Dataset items
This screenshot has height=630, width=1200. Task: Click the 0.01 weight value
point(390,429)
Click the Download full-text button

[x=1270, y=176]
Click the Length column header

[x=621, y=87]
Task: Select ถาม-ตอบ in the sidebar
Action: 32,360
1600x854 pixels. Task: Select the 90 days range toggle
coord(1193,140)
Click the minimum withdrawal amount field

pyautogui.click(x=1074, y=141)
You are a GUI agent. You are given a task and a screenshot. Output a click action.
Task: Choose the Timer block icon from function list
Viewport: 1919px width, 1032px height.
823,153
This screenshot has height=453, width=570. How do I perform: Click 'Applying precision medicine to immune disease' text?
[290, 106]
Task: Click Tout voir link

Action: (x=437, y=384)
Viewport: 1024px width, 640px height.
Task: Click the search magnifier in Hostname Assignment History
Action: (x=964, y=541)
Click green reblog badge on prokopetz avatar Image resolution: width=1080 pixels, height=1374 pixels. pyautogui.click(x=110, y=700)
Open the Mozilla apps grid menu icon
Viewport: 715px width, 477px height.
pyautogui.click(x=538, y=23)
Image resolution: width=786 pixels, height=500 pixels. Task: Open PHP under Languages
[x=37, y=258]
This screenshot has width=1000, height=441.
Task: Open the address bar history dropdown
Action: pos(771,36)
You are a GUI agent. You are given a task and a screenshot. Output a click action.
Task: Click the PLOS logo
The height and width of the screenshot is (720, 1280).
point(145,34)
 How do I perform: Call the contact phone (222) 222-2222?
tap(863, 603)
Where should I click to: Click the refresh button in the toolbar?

▶ Task prompt: Only the lines from the one bearing "Task: Click the PLOS logo" through the end of the entries above belong in the answer, each one exactly as given.

▶ Completed task:
Task: Click the PLOS logo
The height and width of the screenshot is (720, 1280).
point(145,34)
 How do I perform: Call the contact phone (222) 222-2222?
tap(863, 603)
Where should I click to: Click the refresh button in the toolbar?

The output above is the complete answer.